MANITOULIN—News of bears coming within close proximity of Island communities has been coming in over the past week, with sightings being reported most recently in both Little Current and Wikwemikong.
Officers with both the Ontario Provincial Police (OPP), Wikwemikong Tribal Police Service and United Chiefs and Councils of Manitoulin Anishnaabe Police all say that with the dry summer conditions leading to a possible lack of naturally sourced food and with summer drawing to a close and food sources becoming all the more important, it is not unusual to find bears finding their way into human territory.
Last Wednesday in Little Current, Low Island Park was closed to the public after a mother bear and two cubs were sighted.
Dave Williamson, Northeast Town CAO, explained that when town employees arrived at the park to investigate, everyone was asked to leave the premises. A dog had chased one of the cubs up a tree, the other cub was seen near the northernmost point while the mother was spotted near the Red Mill ruins, he noted. The town immediately notified the Ministry of Natural Resources and the OPP.
“We shut the park down for the balance of the day, and we shut the road down at Park and Water streets,” Mr. Williamson said. “Town staff alerted the marinas and emptied the trash bin at Spider Bay Marina right away (for fear of luring the bears in). That evening, the park stayed closed as well.”
At 6 am Thursday morning, town staff did two patrols of the park, searching for sign of the mother and cubs and, finding nothing, the park was re-opened. “We then patrolled the park on an hourly basis,” the CAO added.
Mr. Williamson said that upon the call to the MNR, the municipality was advised as to which steps and precautions to take, but was told that they should not expect to see MNR officers (this after the Ontario government’s spring cancellation of the bear trapping and relocation program).
“It may seem extreme to shut down the roads and park, but the main reason was to have a buffer between the bears and the people,” Mr. Williamson added.
According to the OPP and Mr. Williamson, the bears weren’t through with Low Island yet, with another sighting of bears Thursday evening. On Friday evening, police learned that the bears had returned once again to the park. Constable Allan Boyd, community services officer with the OPP, explained that when officers arrived at Low Island, the bears were seen heading for cover in nearby brush. The park was again closed.
Reports of the bears returning to the park came in again on Saturday, with the town again closing the park and town crews doing yet more patrols of the area. As of Monday, hourly patrols of Low Island were again taking place, with crews directed to clean up apples that had fallen from the park’s trees.
In Wikwemikong, police have received more calls this August then normal for the community, Constable Todd Fox of the Wikwemikong Tribal Police Service explained.
“Oh yeah, it’s higher than normal,” he said. “Garbage bins seem to be a draw, and dry conditions could be an issue.”
Constable Fox noted that most of the sightings come from houses located on perimeter streets in the community, ones that have bush areas nearby, and at night. One sighting came from a bear apparently looking for some of Eddy’s Restaurant’s famous grub, with the creature spotted in the parking lot off Wikwemikong Way.
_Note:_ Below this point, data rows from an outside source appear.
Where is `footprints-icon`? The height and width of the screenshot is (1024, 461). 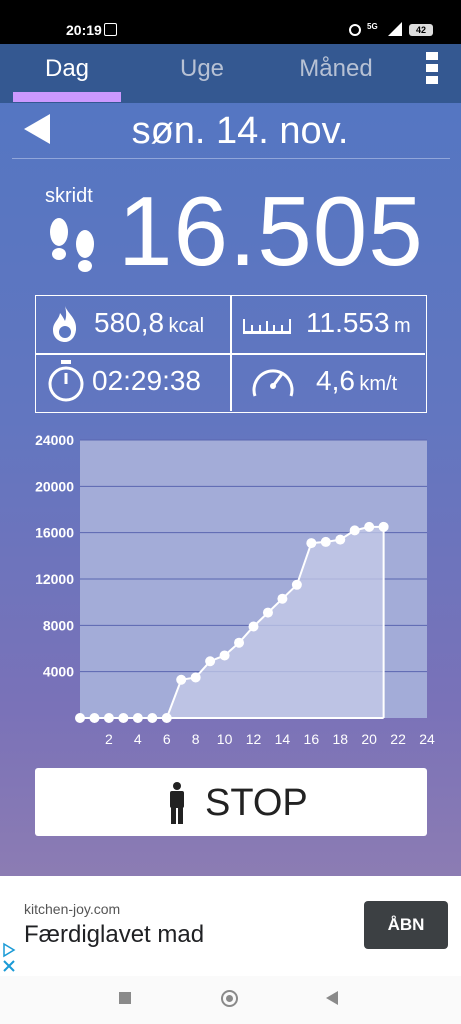
footprints-icon is located at coordinates (72, 245).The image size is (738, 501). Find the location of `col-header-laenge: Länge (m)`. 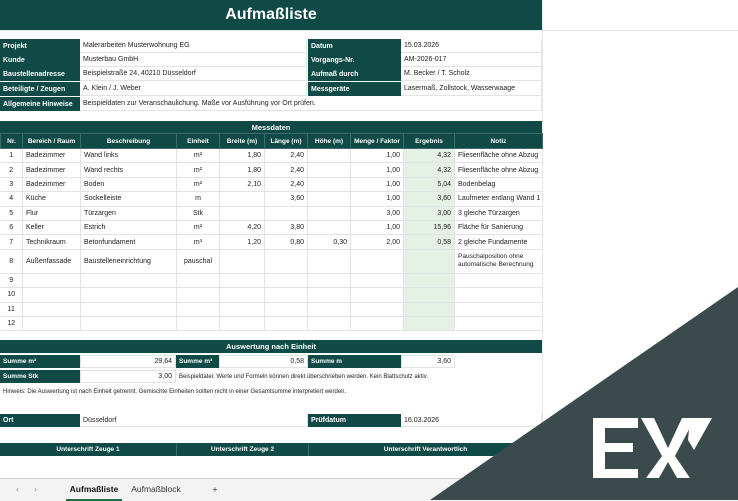

col-header-laenge: Länge (m) is located at coordinates (286, 141). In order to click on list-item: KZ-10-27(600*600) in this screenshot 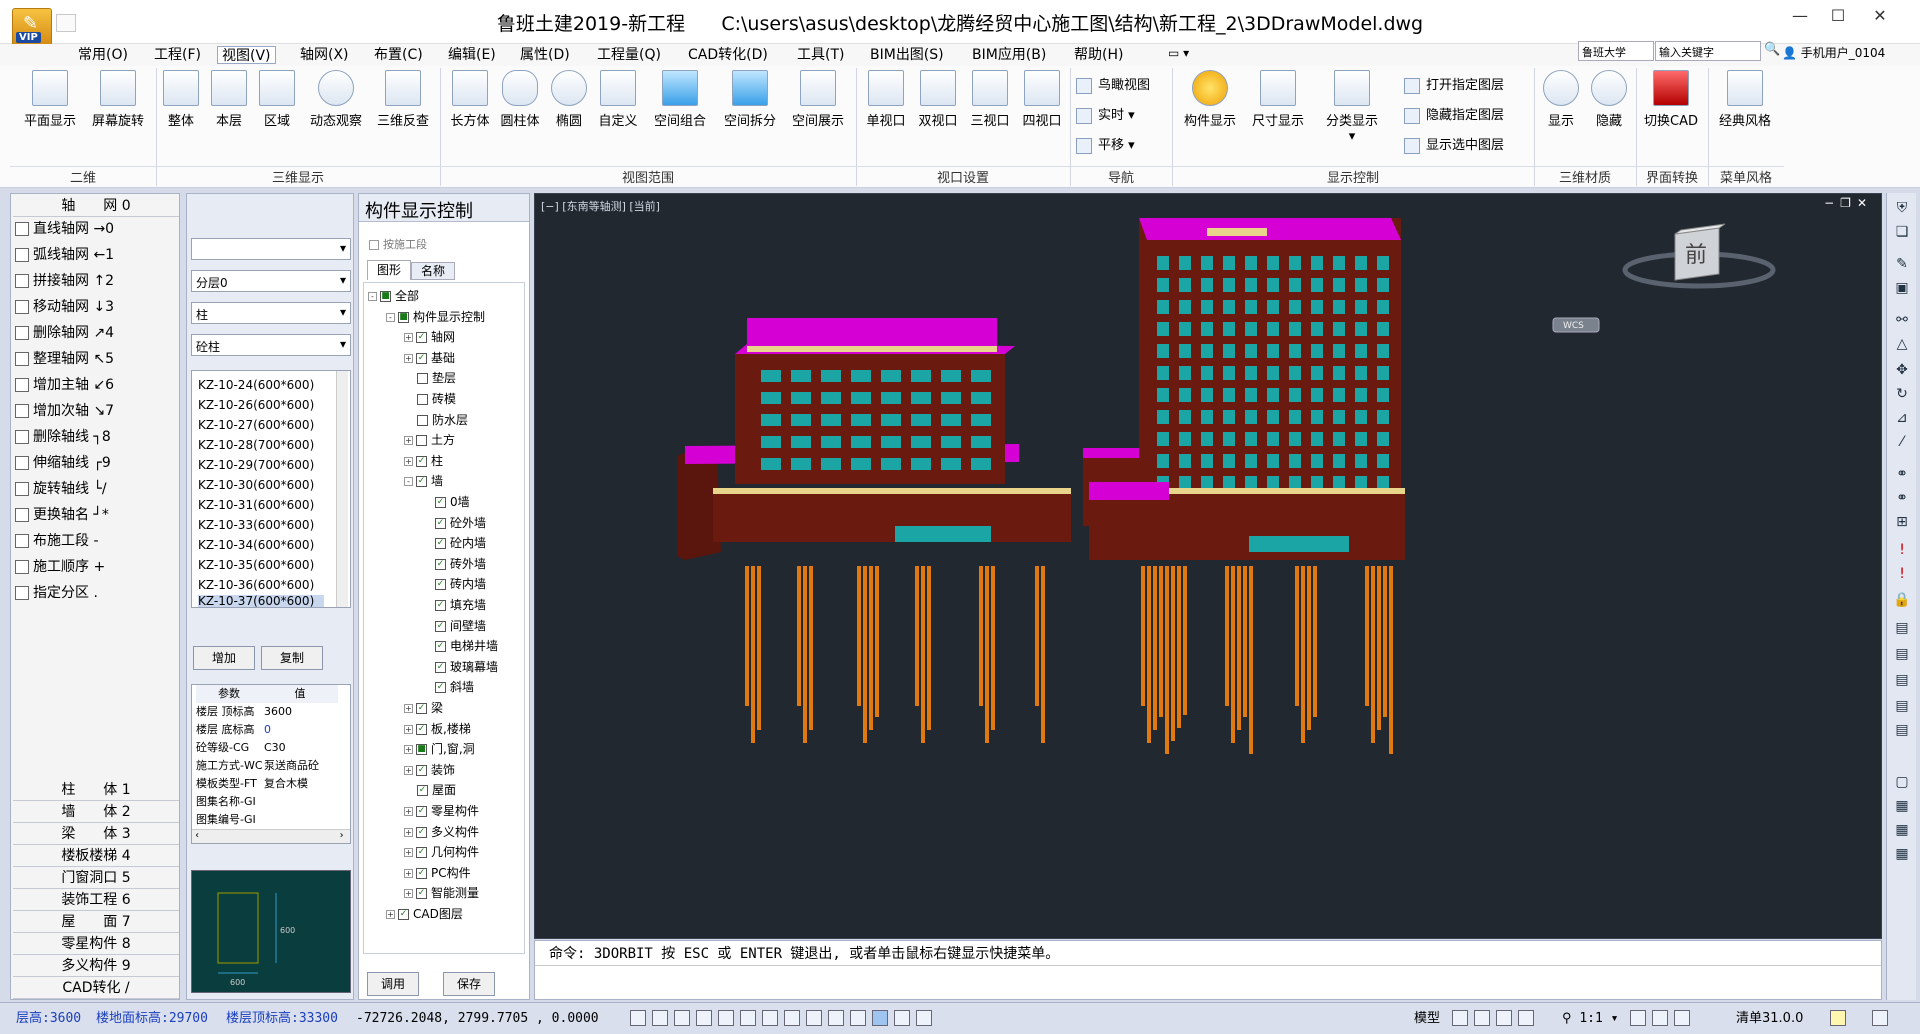, I will do `click(263, 425)`.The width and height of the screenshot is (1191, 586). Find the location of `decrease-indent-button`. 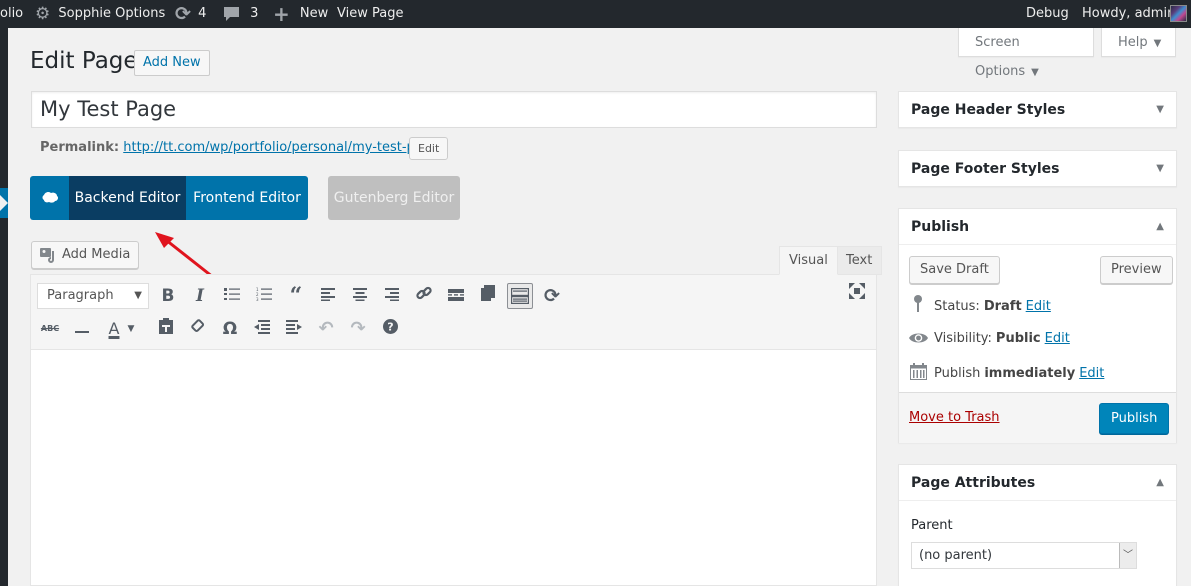

decrease-indent-button is located at coordinates (262, 329).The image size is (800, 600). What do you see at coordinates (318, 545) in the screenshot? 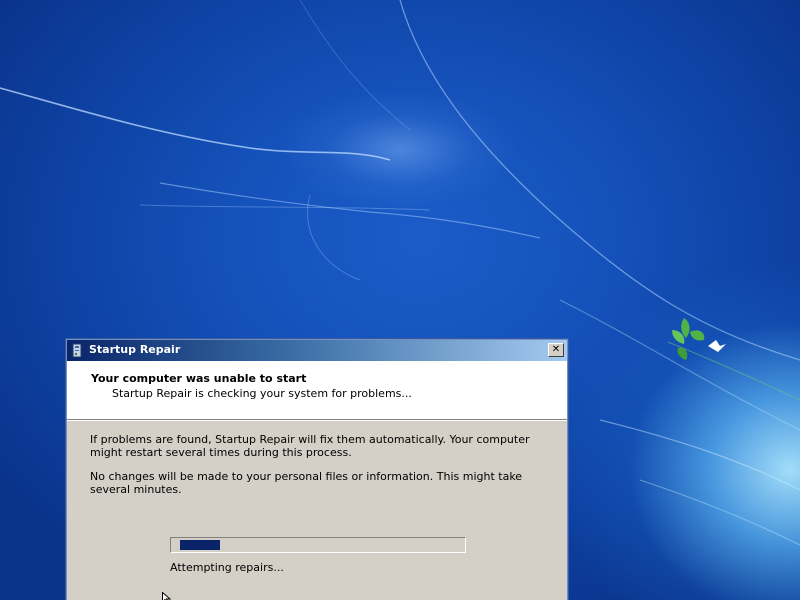
I see `progress-bar` at bounding box center [318, 545].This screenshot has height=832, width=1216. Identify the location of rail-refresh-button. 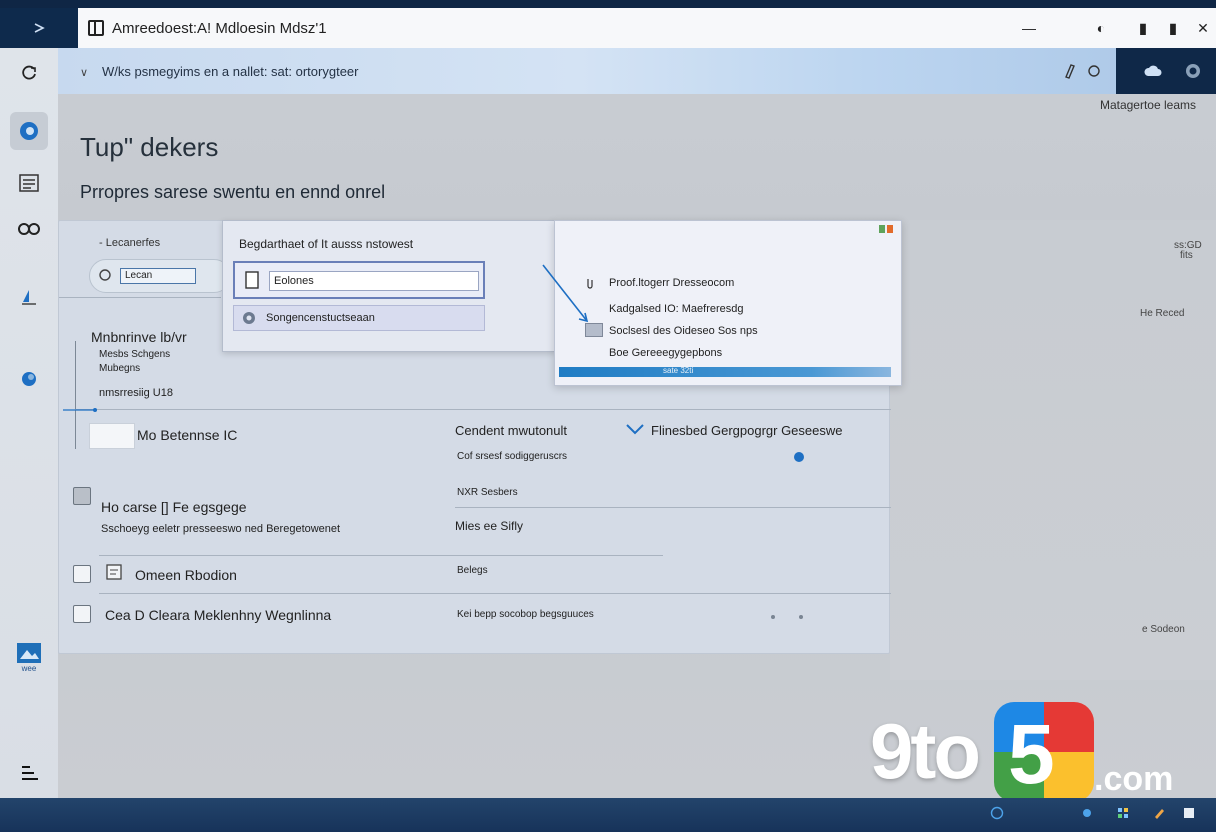
(29, 73).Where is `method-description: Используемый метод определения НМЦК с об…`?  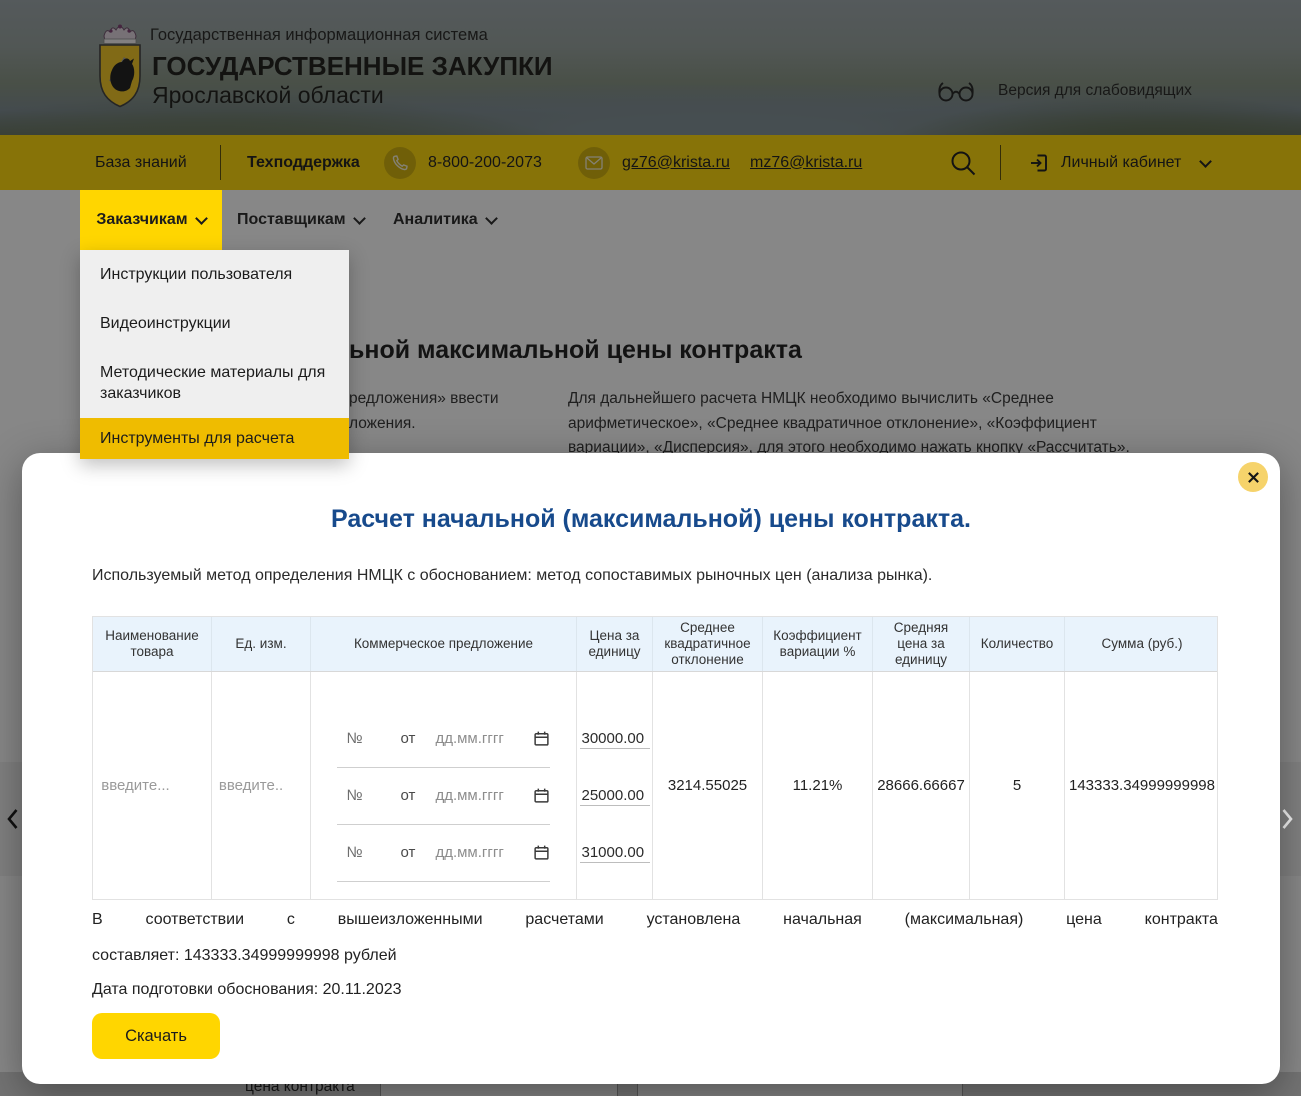 method-description: Используемый метод определения НМЦК с об… is located at coordinates (512, 576). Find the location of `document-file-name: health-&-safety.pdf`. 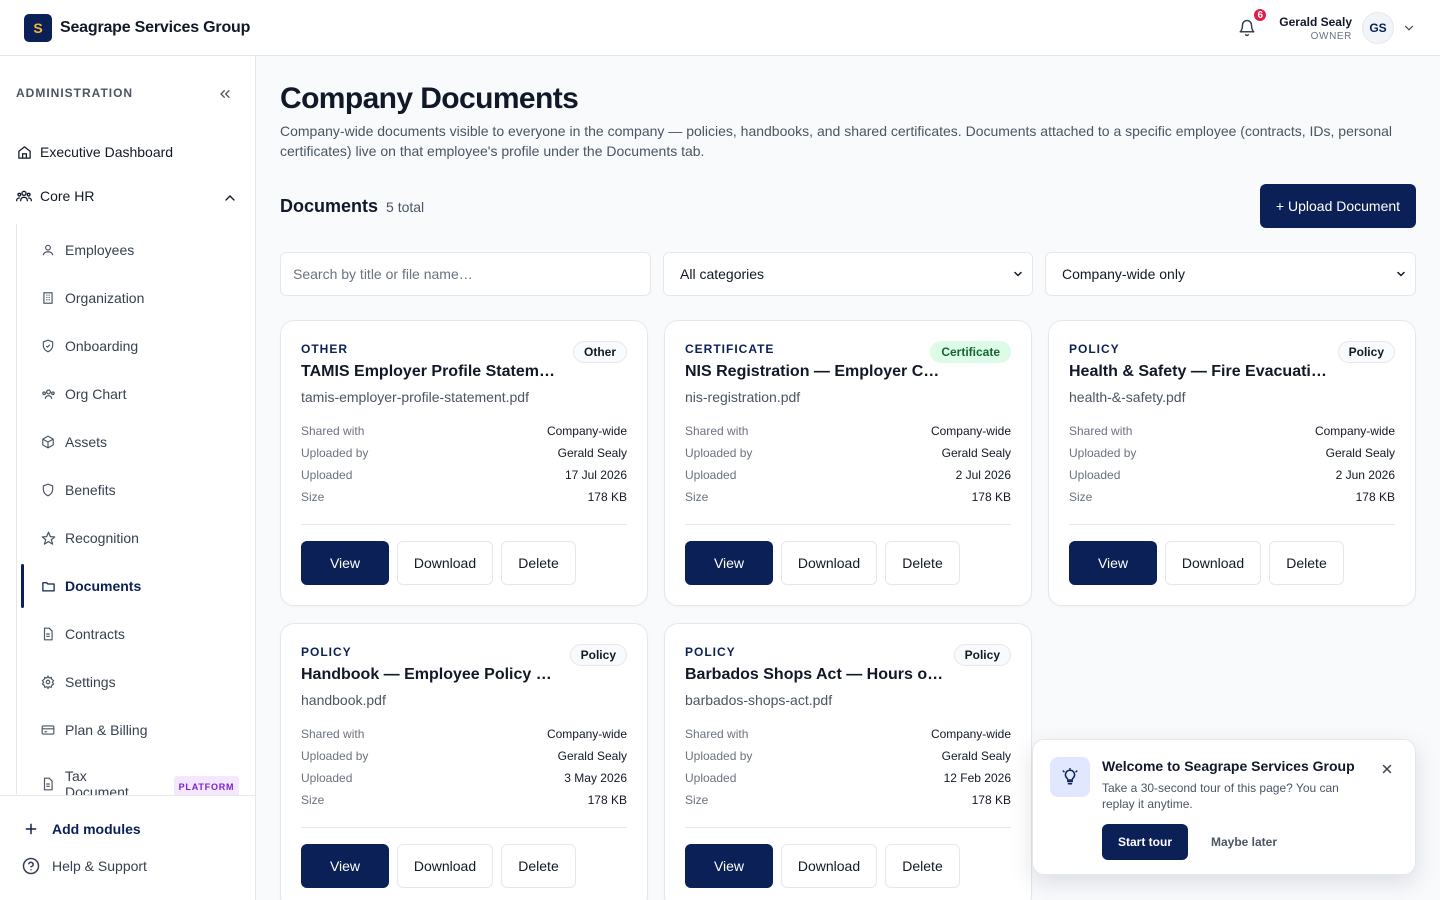

document-file-name: health-&-safety.pdf is located at coordinates (1128, 397).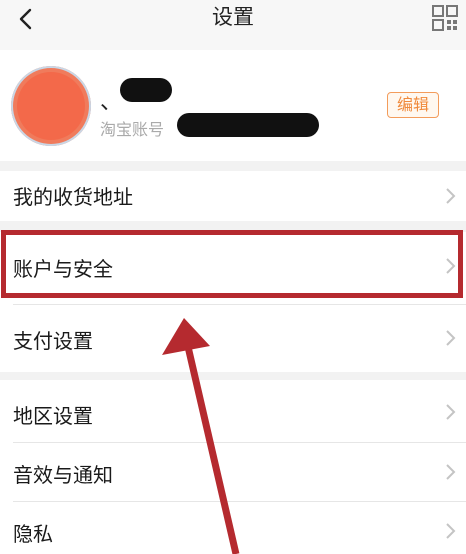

The constable urged parents to always know where their children are when they are playing outside and, if possible, to limit outdoor play until the issue clears up. “Always err on the side of caution,” he said. “If your child is playing outside, know where they are.” While attacks are very rare, “there’s always a chance,” he added.
“Parents should have chats with their children that these bears are dangerous and that there should be no taunting,” Constable Fox continued. “They are a powerful animal and should be avoided at all costs.”
Wayne Osawamick, director of operations for Wikwemikong, told The Expositor that the band has hired a community member to live-trap and relocate the bears to the southern tip of the reserve. In the week that the trapping program was started, so far one bear has found itself a new home in the south, he said.
“There are two things affecting this increased presence: the scarcity of their natural food resources and the fact that they’re gearing up for the winter—they’re just doing what they normally do,” he said.
Mr. Osawamick said he hoped the people of Wikwemikong would not disturb the traps set out, noting that all residents have received a fact sheet in the mail about bears, what to do and what not to do should they encounter one and about what the community is trying to do.
Rendell McDonald, acting sergeant with the UCCM Anishnaabe Police and also an MNR ‘bear wise’ trained officer, said communities within his force’s jurisdiction have not been reporting bear sightings yet, but said he wouldn’t be surprised if they start soon enough.
If you see a bear, “don’t run, back away, look big and raise your arms above your head and make lots of noise,” the sergeant urged. “Aggressive bears are few and far between, but don’t ever take them for granted.”